Soweit so gut ...  ich bekomme folgende Fehlermeldung geliefert


> java.lang.ClassCastException: org.apache.tomcat.dbcp.dbcp.BasicDataSource


Kann damit jemand etwas anfangen bzw mir einen Tipp geben, wie ich dagegen vorgehe?

mfG
Kalle


----------



## Ralf Ueberfuhr (20. Dez 2006)

Nein, aber ich kann dir den Tipp geben, eine Datenbankverbindung nicht in einer JSP zu machen.
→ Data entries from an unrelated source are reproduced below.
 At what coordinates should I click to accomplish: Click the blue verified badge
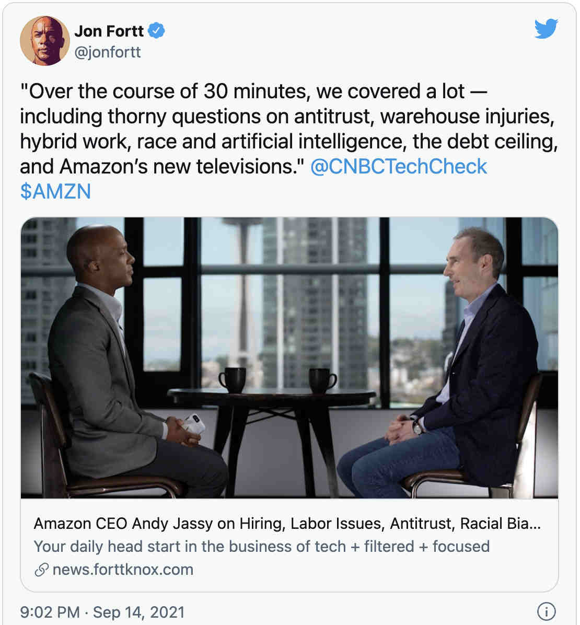tap(156, 31)
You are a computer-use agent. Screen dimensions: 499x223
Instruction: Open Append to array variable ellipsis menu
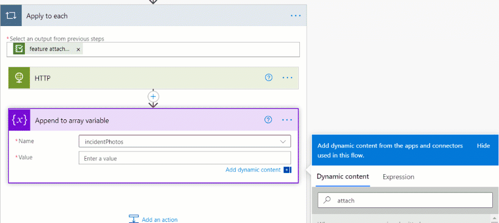[x=287, y=120]
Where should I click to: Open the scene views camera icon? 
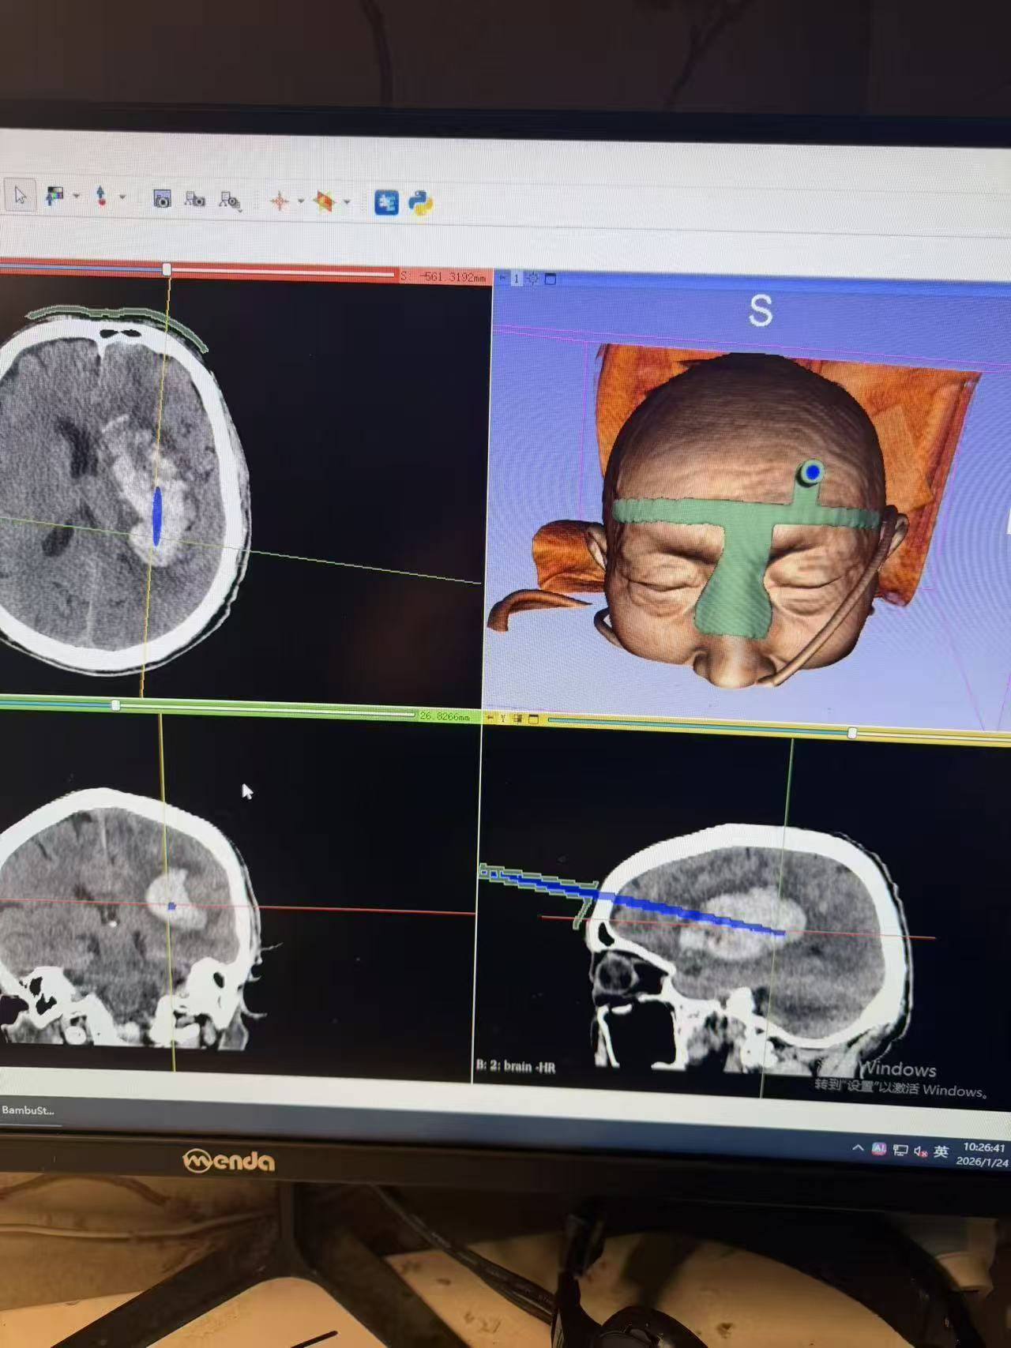195,200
Das ist alter PHP-Ballast und entspricht nicht Model2.


----------



## HLX (20. Dez 2006)

Dein Lookup liefert scheinbar einen Datentyp org.apache.tomcat.dbcp.dbcp.BasicDataSource zurück. Ich glaube OracleConnectionPoolDataSource funktioniert auch nur unter Oracle-Servern.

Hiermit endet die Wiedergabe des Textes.